EXERCISE:
After finding the line with "Viewport: 1024px width, 665px" in the entries below, copy that line and each one after it exactly, through the last line, and omit pictures.

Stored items
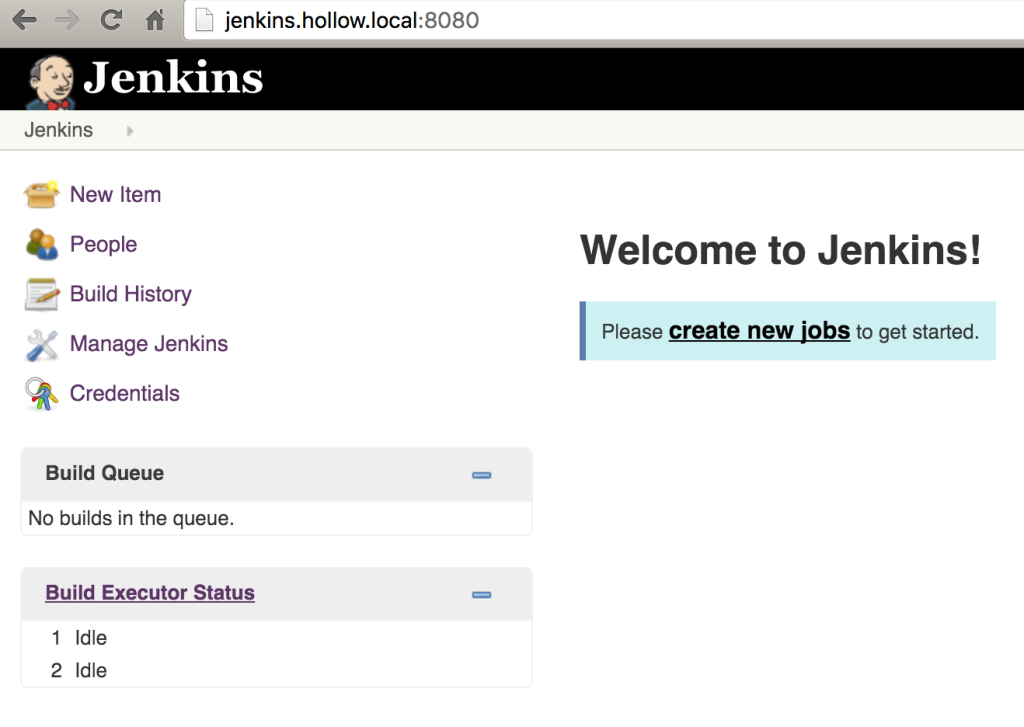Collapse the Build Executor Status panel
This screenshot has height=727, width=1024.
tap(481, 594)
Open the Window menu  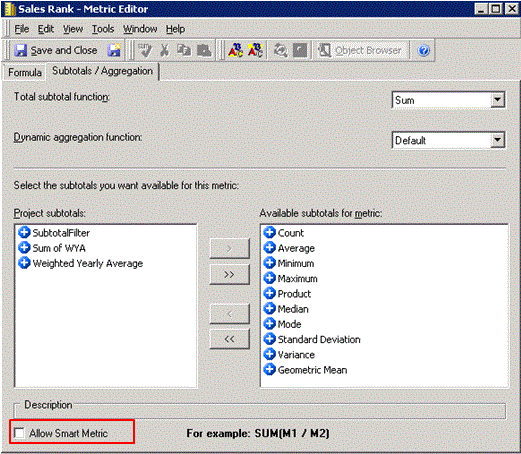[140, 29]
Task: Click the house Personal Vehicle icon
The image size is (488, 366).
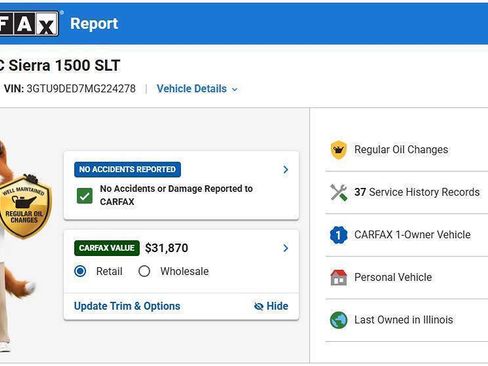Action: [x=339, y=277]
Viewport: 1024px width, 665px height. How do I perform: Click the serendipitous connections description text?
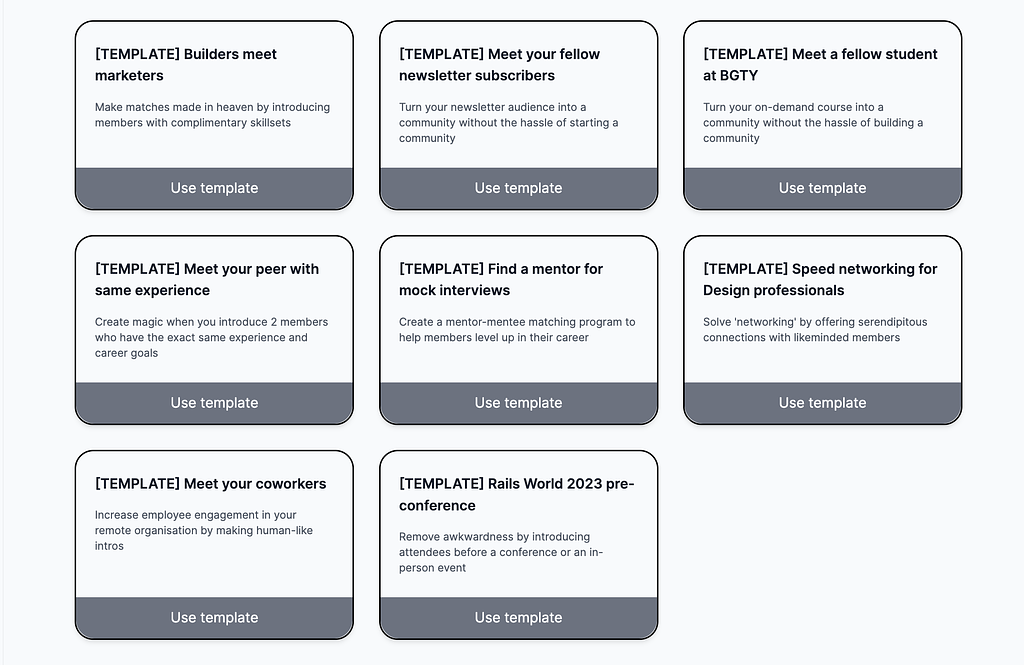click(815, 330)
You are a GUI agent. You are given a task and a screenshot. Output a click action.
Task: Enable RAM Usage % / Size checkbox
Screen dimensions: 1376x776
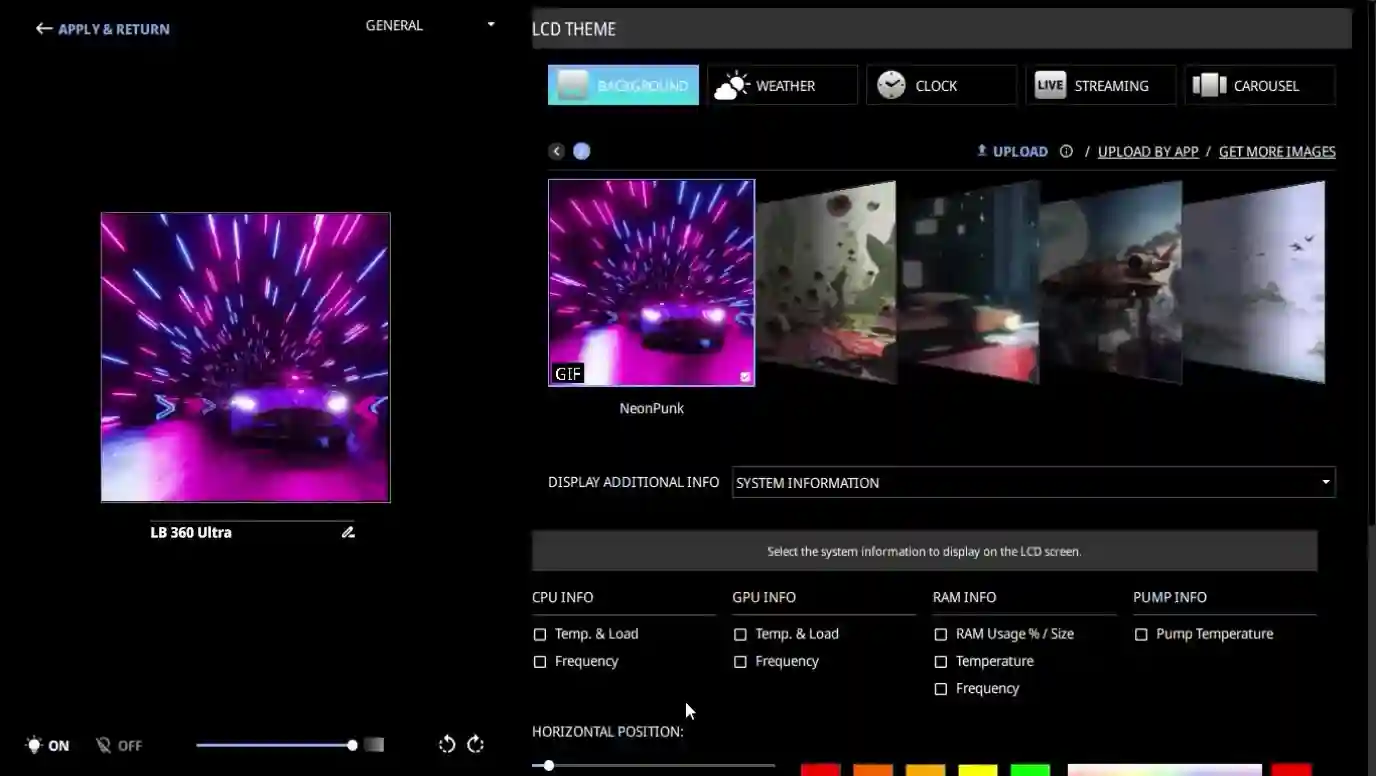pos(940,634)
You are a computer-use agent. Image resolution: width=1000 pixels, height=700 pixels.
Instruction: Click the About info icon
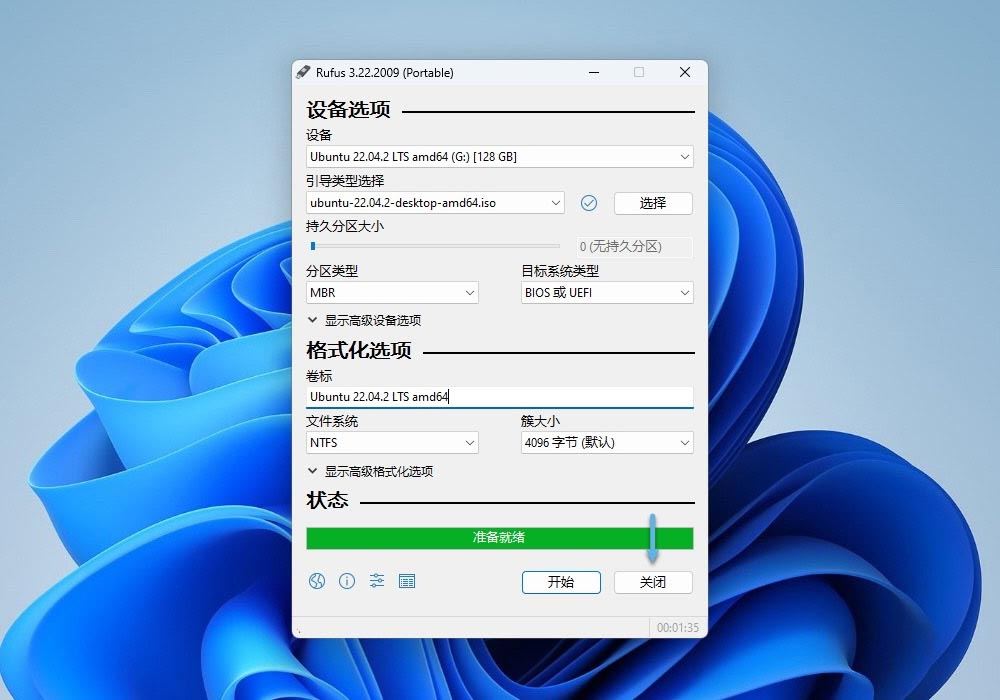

THE COMPLETED TASK:
Viewport: 1024px width, 665px height. How do I perform: Click the serendipitous connections description text?
click(815, 330)
You are a GUI agent. You are given a task and a screenshot. Output a click action.
Task: Enable RAM Usage % / Size checkbox
Screen dimensions: 1376x776
pos(940,634)
You are a computer-use agent. Image resolution: width=1000 pixels, height=700 pixels.
Instruction: Click the About info icon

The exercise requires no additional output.